*WHAT IS NEEDED:* Return the records below exactly, leaving nothing out.

*THE INPUT:*

• • • • • • •

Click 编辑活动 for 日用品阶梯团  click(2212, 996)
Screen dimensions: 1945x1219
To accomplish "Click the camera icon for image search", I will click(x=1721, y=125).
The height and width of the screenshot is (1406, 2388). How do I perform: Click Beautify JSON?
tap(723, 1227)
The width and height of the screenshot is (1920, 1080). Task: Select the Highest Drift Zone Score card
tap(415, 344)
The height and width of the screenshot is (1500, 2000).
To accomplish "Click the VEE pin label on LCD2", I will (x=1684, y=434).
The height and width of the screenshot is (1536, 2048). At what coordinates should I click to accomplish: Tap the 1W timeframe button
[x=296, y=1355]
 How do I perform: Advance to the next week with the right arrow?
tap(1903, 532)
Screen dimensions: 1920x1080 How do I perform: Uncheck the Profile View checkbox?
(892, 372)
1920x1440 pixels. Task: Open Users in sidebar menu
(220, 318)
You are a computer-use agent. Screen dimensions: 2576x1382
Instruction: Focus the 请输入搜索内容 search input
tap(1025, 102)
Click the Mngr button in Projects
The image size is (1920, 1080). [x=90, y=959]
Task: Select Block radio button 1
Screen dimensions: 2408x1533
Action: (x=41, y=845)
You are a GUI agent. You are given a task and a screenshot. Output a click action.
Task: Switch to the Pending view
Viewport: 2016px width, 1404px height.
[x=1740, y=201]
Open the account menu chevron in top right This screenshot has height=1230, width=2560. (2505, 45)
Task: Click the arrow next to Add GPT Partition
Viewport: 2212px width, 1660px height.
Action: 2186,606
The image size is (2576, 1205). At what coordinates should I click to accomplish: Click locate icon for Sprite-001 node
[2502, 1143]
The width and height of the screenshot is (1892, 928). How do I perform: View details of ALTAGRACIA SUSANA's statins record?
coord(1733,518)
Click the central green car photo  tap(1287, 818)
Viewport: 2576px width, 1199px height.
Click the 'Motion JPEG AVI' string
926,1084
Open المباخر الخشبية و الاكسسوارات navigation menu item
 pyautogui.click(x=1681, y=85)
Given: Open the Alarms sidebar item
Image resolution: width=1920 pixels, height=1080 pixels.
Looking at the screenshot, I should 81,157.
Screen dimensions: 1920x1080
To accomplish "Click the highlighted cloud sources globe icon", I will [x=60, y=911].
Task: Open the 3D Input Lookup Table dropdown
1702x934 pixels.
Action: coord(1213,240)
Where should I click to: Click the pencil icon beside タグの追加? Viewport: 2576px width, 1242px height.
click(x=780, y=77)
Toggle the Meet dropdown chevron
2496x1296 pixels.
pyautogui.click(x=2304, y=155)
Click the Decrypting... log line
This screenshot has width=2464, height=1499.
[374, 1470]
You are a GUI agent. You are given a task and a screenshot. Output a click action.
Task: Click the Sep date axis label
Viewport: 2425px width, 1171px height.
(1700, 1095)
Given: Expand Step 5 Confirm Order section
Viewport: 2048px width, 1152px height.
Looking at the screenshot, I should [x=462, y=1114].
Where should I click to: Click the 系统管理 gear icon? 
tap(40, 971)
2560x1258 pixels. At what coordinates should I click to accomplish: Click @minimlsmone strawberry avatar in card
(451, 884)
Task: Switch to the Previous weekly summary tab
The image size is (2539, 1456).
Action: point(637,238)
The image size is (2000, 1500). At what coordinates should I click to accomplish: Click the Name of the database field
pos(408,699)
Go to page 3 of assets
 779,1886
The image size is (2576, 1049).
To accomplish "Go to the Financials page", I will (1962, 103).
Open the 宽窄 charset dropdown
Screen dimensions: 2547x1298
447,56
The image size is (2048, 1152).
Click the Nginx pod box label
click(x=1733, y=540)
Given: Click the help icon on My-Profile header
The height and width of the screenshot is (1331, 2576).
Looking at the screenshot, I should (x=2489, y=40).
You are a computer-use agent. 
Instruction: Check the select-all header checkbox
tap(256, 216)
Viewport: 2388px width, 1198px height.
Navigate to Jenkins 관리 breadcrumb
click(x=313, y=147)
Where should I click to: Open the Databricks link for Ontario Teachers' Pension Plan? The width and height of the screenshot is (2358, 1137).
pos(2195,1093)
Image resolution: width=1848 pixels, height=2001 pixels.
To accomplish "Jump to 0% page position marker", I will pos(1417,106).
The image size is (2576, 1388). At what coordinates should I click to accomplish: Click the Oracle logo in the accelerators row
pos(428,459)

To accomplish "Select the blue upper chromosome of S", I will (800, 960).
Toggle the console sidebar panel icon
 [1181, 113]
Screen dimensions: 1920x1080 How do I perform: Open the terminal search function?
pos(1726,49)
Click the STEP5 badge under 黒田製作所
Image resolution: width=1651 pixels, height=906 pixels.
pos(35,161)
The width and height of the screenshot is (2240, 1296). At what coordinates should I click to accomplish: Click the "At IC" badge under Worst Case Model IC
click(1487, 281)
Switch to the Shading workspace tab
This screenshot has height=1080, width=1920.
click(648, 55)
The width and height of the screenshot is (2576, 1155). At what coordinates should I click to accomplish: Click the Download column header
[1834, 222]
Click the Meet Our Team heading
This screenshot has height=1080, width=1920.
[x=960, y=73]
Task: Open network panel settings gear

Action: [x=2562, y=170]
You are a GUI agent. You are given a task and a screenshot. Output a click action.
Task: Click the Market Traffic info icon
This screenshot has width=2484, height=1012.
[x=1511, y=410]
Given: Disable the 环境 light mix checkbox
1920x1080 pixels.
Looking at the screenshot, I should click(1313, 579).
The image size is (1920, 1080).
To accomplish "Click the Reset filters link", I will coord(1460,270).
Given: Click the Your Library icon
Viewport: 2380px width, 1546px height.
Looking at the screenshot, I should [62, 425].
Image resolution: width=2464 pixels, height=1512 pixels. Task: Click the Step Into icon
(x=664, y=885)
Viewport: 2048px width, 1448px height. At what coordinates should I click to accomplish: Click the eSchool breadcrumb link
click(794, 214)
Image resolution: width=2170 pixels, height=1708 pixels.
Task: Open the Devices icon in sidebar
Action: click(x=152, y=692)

• • • • • • •

*EXERCISE OUTPUT:*
Click 编辑活动 for 日用品阶梯团  click(2212, 996)
Screen dimensions: 1945x1219
To accomplish "Click the camera icon for image search", I will click(x=1721, y=125).
The height and width of the screenshot is (1406, 2388). How do I perform: Click Beautify JSON?
tap(723, 1227)
The width and height of the screenshot is (1920, 1080). Task: Select the Highest Drift Zone Score card
tap(415, 344)
The height and width of the screenshot is (1500, 2000).
To accomplish "Click the VEE pin label on LCD2", I will (x=1684, y=434).
The height and width of the screenshot is (1536, 2048). At what coordinates should I click to accomplish: Tap the 1W timeframe button
[x=296, y=1355]
 How do I perform: Advance to the next week with the right arrow?
tap(1903, 532)
Screen dimensions: 1920x1080 How do I perform: Uncheck the Profile View checkbox?
(892, 372)
1920x1440 pixels. Task: Open Users in sidebar menu
(220, 318)
You are a computer-use agent. Screen dimensions: 2576x1382
Instruction: Focus the 请输入搜索内容 search input
tap(1025, 102)
Click the Mngr button in Projects
The image size is (1920, 1080). [x=90, y=959]
Task: Select Block radio button 1
Screen dimensions: 2408x1533
Action: (x=41, y=845)
You are a GUI agent. You are given a task and a screenshot. Output a click action.
Task: Switch to the Pending view
Viewport: 2016px width, 1404px height.
[x=1740, y=201]
Open the account menu chevron in top right This screenshot has height=1230, width=2560. (2505, 45)
Task: Click the arrow next to Add GPT Partition
Viewport: 2212px width, 1660px height.
Action: 2186,606
The image size is (2576, 1205). At what coordinates should I click to accomplish: Click locate icon for Sprite-001 node
[2502, 1143]
The width and height of the screenshot is (1892, 928). How do I perform: View details of ALTAGRACIA SUSANA's statins record?
coord(1733,518)
Click the central green car photo  tap(1287, 818)
Viewport: 2576px width, 1199px height.
Click the 'Motion JPEG AVI' string
926,1084
Open المباخر الخشبية و الاكسسوارات navigation menu item
 pyautogui.click(x=1681, y=85)
Given: Open the Alarms sidebar item
Image resolution: width=1920 pixels, height=1080 pixels.
Looking at the screenshot, I should 81,157.
Screen dimensions: 1920x1080
To accomplish "Click the highlighted cloud sources globe icon", I will [x=60, y=911].
Task: Open the 3D Input Lookup Table dropdown
1702x934 pixels.
Action: coord(1213,240)
Where should I click to: Click the pencil icon beside タグの追加? Viewport: 2576px width, 1242px height.
click(x=780, y=77)
Toggle the Meet dropdown chevron
2496x1296 pixels.
pyautogui.click(x=2304, y=155)
Click the Decrypting... log line
This screenshot has width=2464, height=1499.
[374, 1470]
You are a GUI agent. You are given a task and a screenshot. Output a click action.
Task: Click the Sep date axis label
Viewport: 2425px width, 1171px height.
(1700, 1095)
Given: Expand Step 5 Confirm Order section
Viewport: 2048px width, 1152px height.
Looking at the screenshot, I should [x=462, y=1114].
Where should I click to: Click the 系统管理 gear icon? 
tap(40, 971)
2560x1258 pixels. At what coordinates should I click to accomplish: Click @minimlsmone strawberry avatar in card
(451, 884)
Task: Switch to the Previous weekly summary tab
The image size is (2539, 1456).
Action: point(637,238)
The image size is (2000, 1500). At what coordinates should I click to accomplish: Click the Name of the database field
pos(408,699)
Go to page 3 of assets
 779,1886
The image size is (2576, 1049).
To accomplish "Go to the Financials page", I will (1962, 103).
Open the 宽窄 charset dropdown
Screen dimensions: 2547x1298
447,56
The image size is (2048, 1152).
Click the Nginx pod box label
click(x=1733, y=540)
Given: Click the help icon on My-Profile header
The height and width of the screenshot is (1331, 2576).
Looking at the screenshot, I should (x=2489, y=40).
You are a computer-use agent. 
Instruction: Check the select-all header checkbox
tap(256, 216)
Viewport: 2388px width, 1198px height.
Navigate to Jenkins 관리 breadcrumb
click(x=313, y=147)
Where should I click to: Open the Databricks link for Ontario Teachers' Pension Plan? The width and height of the screenshot is (2358, 1137).
pos(2195,1093)
Image resolution: width=1848 pixels, height=2001 pixels.
To accomplish "Jump to 0% page position marker", I will pos(1417,106).
The image size is (2576, 1388). At what coordinates should I click to accomplish: Click the Oracle logo in the accelerators row
pos(428,459)

To accomplish "Select the blue upper chromosome of S", I will (800, 960).
Toggle the console sidebar panel icon
 [1181, 113]
Screen dimensions: 1920x1080 How do I perform: Open the terminal search function?
pos(1726,49)
Click the STEP5 badge under 黒田製作所
Image resolution: width=1651 pixels, height=906 pixels.
pos(35,161)
The width and height of the screenshot is (2240, 1296). At what coordinates should I click to accomplish: Click the "At IC" badge under Worst Case Model IC
click(1487, 281)
Switch to the Shading workspace tab
This screenshot has height=1080, width=1920.
click(648, 55)
The width and height of the screenshot is (2576, 1155). At what coordinates should I click to accomplish: Click the Download column header
[1834, 222]
Click the Meet Our Team heading
This screenshot has height=1080, width=1920.
[x=960, y=73]
Task: Open network panel settings gear

Action: [x=2562, y=170]
You are a GUI agent. You are given a task and a screenshot. Output a click action.
Task: Click the Market Traffic info icon
This screenshot has width=2484, height=1012.
[x=1511, y=410]
Given: Disable the 环境 light mix checkbox
1920x1080 pixels.
Looking at the screenshot, I should click(1313, 579).
The image size is (1920, 1080).
To accomplish "Click the Reset filters link", I will coord(1460,270).
Given: Click the Your Library icon
Viewport: 2380px width, 1546px height.
Looking at the screenshot, I should [62, 425].
Image resolution: width=2464 pixels, height=1512 pixels. Task: Click the Step Into icon
(x=664, y=885)
Viewport: 2048px width, 1448px height. At what coordinates should I click to accomplish: Click the eSchool breadcrumb link
click(794, 214)
Image resolution: width=2170 pixels, height=1708 pixels.
Task: Open the Devices icon in sidebar
Action: click(x=152, y=692)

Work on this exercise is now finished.